Here are some ideas when making SharePoint operational maintenance a reality
Quick reminder of the difference between monitoring and reporting
- Monitoring provides information about a specific component in near real time. Use to performance counters with threshold to prevent failures.
- Reporting provides information related to an entire platform and not just individual elements. Usually, this information is gathered after a lapse of time. Examples are web statistics reports.
Start by defining maintenance tasks
For each task, agree on a frequency and estimated duration.
Example of maintenance tasks in a SharePoint environment:
- Basic check of the SharePoint functionality (home page)
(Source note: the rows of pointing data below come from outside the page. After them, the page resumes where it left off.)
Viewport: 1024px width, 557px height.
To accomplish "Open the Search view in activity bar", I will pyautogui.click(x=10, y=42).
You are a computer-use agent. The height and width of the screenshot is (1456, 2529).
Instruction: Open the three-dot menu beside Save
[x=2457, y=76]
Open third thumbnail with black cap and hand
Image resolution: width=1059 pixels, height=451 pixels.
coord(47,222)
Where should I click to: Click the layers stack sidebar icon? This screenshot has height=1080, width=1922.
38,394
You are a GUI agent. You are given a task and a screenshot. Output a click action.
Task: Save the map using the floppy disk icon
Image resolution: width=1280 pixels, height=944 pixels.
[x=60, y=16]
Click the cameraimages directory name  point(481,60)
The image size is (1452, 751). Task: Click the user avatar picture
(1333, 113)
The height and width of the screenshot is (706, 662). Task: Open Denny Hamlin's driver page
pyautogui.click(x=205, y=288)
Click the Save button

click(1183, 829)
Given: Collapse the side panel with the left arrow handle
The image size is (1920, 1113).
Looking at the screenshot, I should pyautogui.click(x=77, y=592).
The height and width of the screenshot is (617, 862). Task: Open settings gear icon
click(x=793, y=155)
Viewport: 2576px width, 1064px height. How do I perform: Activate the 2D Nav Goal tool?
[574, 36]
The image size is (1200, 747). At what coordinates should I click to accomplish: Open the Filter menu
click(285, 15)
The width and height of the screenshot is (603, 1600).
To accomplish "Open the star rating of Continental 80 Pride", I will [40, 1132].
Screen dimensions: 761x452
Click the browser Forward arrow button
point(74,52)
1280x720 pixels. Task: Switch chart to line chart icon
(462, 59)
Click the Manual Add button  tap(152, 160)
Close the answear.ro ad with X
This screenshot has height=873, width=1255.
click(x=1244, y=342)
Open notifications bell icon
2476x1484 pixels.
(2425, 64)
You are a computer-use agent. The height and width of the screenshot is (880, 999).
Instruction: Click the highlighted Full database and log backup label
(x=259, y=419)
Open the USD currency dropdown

- Monitor Windows Event logs
- Monitor IIS logs
- Monitor ULS logs
- Monitor SQL logs
- Monitor indexing logs
- Monitor search logs
- Check the physical environment where servers are located (Access to the server room, Temperature and humidity, network hardware)
- Check that backups have been successful
- Monitor free disk space on servers
- Monitor system resources (CPU, RAM …etc.)
- Monitor network state
- Review SLAs from the previous week
- Check SQL Server maintenance plans
- Manage second level recycle bin
- Check index fragmentation and run DBCC CHECKDB
- Check updates applying to SharePoint and Windows
- Execute the SharePoint Health Analyser and verify reports
- Check usage reports
- Check Web Analytics reports
- Capacity planning: check if the platform can take the load and forecast infrastructure updates
- Optimisation of the search application service
- Management of the security policies at the Web Application level
- Test restore procedures
- Update disaster recovery procedures (contact details of the employees, contractors and external parties, used program versions, Services Pack, Hotfix, communication plan …etc.)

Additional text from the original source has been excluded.